The exchange will not have an impact on Tullow’s production forecast for the year.
Tullow will assign its stakes in the Limande, Turnix, Moba and Oba assets and part of its existing stake in Simba to Perenco. It had 40%, 27.5%, 24.3% and 10% in these licences respectively. In Simba, it held 57.5% and, following the agreement, this will become 40%.
In exchange, it will receive stakes in the Kowe (Tchatamba) and DE8 assets.
Tullow signed a deal with Perenco to buy a 20% stake in the DE8 licence in the first quarter of this year. The swap deal increases Tullow’s share to 40%.
In the Kowe (Tchatamba), Tullow will increase its stake from 25% to 40%.
Tullow CEO Rahul Dhir said the deal demonstrated the company’s strategy.
“We continue to take proactive steps to optimise our portfolio to focus on high return producing assets and growth opportunities around existing infrastructure. Our Gabon assets are a valuable and important part of our asset base, and this transaction enhances our exposure to preferred fields,” he said. “We look forward to working closely with our Partner to maximise their full potential.”
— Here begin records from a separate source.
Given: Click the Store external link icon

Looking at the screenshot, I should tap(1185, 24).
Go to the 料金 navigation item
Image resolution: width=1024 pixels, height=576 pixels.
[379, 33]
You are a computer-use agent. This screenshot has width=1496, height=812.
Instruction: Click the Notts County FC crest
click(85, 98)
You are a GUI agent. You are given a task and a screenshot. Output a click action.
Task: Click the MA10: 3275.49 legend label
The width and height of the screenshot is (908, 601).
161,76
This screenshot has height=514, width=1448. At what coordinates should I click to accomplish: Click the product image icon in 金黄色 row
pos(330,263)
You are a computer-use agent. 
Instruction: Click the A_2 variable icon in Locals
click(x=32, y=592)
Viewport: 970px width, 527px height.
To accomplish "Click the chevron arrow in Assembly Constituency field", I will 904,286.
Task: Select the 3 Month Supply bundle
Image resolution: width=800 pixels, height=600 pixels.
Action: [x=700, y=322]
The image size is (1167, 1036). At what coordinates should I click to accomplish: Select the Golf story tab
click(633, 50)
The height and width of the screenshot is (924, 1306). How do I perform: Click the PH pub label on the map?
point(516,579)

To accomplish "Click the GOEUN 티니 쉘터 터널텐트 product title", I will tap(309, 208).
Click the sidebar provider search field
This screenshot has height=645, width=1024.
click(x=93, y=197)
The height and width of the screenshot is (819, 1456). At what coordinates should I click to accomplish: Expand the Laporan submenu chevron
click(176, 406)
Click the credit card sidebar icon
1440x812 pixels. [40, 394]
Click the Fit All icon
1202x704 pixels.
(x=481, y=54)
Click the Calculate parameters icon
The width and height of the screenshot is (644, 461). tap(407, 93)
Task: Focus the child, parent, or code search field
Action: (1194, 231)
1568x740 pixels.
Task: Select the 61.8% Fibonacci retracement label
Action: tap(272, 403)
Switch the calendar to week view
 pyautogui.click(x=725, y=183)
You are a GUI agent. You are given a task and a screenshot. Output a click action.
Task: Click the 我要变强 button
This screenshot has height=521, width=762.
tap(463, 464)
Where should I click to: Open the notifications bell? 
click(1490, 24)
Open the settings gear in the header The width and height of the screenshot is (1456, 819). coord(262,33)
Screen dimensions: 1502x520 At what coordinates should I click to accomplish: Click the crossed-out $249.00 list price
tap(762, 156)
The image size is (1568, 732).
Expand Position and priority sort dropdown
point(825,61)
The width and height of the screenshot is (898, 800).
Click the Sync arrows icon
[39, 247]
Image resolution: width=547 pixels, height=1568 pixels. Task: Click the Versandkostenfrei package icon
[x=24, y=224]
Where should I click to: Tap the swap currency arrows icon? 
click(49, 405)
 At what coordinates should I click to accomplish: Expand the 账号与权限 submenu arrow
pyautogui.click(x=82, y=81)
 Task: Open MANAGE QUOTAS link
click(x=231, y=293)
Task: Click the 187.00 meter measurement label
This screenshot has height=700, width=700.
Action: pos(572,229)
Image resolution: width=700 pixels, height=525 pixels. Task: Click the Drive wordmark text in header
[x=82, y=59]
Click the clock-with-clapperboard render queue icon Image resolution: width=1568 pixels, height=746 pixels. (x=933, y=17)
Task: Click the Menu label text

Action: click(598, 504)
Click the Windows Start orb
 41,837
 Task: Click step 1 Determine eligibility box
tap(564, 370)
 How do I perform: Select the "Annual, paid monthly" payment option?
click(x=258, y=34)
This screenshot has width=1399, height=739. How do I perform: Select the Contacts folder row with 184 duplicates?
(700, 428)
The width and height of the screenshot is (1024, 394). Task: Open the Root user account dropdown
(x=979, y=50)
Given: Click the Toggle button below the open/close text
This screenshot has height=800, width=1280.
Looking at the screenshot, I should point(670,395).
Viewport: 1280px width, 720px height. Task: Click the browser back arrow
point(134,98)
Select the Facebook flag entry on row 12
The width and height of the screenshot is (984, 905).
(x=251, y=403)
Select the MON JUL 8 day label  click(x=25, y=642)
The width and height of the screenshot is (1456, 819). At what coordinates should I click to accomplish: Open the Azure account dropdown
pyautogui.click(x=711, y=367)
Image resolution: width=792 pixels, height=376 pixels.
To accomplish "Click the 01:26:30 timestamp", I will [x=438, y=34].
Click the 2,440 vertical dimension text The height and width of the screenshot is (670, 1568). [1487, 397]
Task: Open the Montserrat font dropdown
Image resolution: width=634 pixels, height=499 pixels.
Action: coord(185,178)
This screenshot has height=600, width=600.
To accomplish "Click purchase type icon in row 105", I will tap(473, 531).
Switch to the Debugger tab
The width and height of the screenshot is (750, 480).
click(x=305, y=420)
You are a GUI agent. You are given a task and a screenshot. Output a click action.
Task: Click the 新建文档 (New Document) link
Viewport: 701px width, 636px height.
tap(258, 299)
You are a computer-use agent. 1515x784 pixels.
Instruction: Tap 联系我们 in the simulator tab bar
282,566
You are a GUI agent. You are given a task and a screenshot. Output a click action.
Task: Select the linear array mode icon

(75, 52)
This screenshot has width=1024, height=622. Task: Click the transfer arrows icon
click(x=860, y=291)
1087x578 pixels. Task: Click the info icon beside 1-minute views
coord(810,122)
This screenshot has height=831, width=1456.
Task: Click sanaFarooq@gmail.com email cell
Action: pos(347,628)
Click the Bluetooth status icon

The deal will have an economic date of February 1, 2023. Tullow expects the deal to complete by the end of the year.
Increasing its stake in the Kowe licence, provides Tullow with a stronger position, it said. The area contains Tchatamba infrastructure, which will be used in the development of the recent TCTS-B14 ILX (Wamba) discovery.
Appraisal drilling in the DE8 licence is also under way. Tullow said this could begin producing oil via Tchatamba infrastructure before the end of 2023. There are also more ILX opportunities on the DE8 licence.
Reducing its stake in Simba allows Tullow to continue to have access to near-term drilling. The company said these are “low-risk and compelling ILX investment options adjacent to infrastructure”.
Tullow reported that in 2022 its production from Gabon and Cote d’Ivoire was 16,700 barrels of oil equivalent per day, down from 17,200 boepd in 2021. Gabonese production from Tchatamba – plus Ezanga and Etame – had helped cover other declines. The company expects this segment to fall to around 14,000 boepd in 2023.
Over this year, the Wamba discovery is on a long-term production test.